In response, PMC Board Member Geoffrey Ginsburg, M.D., Ph.D., and his colleague Misha Angrist, Ph.D., both of Duke University, wrote an article entitled “The Future May Be Closer Than You Think: A Response from the Personalized Medicine Coalition to the Royal Society’s Report on Personalized Medicine,” which will be published in the next issue of the Personalized Medicine journal. In the article, the authors, while recognizing the validity of some of the Royal Society report’s contentions, argue that personalized medicine rather than far on the horizon is actually “being practiced in one form or another in many contexts.”
The article points out that the use of two cancer drugs—Herceptin® for breast cancer and Gleevec® for chronic myeloid leukemia—are already guided by testing for specific biomarkers.
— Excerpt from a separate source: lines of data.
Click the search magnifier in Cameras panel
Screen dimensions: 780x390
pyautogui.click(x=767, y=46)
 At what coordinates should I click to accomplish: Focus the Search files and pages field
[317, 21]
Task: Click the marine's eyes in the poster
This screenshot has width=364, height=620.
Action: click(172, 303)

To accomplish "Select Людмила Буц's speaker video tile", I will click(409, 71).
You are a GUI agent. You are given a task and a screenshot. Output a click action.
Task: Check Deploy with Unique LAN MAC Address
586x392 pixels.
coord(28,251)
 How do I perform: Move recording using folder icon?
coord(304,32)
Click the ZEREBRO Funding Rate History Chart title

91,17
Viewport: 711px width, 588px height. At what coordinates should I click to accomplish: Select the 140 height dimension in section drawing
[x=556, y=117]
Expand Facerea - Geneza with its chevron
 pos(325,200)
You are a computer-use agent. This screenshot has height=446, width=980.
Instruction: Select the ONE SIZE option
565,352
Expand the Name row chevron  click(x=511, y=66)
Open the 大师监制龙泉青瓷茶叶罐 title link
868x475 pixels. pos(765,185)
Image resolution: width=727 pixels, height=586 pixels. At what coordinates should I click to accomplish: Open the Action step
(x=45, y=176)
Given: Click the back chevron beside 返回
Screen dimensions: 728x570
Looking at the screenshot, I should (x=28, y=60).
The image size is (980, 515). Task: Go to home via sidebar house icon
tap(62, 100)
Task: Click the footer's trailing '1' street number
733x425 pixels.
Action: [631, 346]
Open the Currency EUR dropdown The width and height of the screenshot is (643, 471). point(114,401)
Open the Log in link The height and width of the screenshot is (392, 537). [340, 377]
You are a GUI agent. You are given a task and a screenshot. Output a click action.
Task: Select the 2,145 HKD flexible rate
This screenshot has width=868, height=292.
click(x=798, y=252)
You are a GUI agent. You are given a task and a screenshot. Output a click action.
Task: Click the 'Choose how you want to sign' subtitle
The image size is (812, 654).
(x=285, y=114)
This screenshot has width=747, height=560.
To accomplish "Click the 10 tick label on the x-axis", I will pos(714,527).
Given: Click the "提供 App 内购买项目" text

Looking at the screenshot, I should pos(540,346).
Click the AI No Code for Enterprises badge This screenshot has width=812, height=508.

Buoyed by the finding that other disease indications are sometimes discovered for drugs initially used only on a small number of patients defined by biomarkers, several major pharmaceutical companies have embraced pharmacogenetics in their drug development process. Pharmaceutical firms also are investing in pharmacogenetics in order to avoid high-profile adverse drug reactions, such as those that have occurred with Vioxx® and other COX-2 inhibitors.
In the U.S., at least, the authors see the regulatory climate as quite favorable for pharmacogenetics. For example, the U.S. Food and Drug Administration has developed voluntary guidance for pharmacogenetic data submissions and is collaborating on a project to improve the development of cancer therapies through biomarker development and evaluation.
The article, once published, will be posted to the PMC website.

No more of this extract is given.